[Click-target data]
——

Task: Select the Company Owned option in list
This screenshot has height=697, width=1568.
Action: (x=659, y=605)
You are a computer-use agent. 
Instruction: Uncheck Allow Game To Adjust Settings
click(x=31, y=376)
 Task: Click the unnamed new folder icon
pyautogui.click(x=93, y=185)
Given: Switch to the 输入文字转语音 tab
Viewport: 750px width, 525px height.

——

▶ Task statement: Copy out every one of the lines above, unchanged.

▶ Worked solution:
Task: Select the Company Owned option in list
This screenshot has height=697, width=1568.
Action: (x=659, y=605)
You are a computer-use agent. 
Instruction: Uncheck Allow Game To Adjust Settings
click(x=31, y=376)
 Task: Click the unnamed new folder icon
pyautogui.click(x=93, y=185)
Given: Switch to the 输入文字转语音 tab
Viewport: 750px width, 525px height.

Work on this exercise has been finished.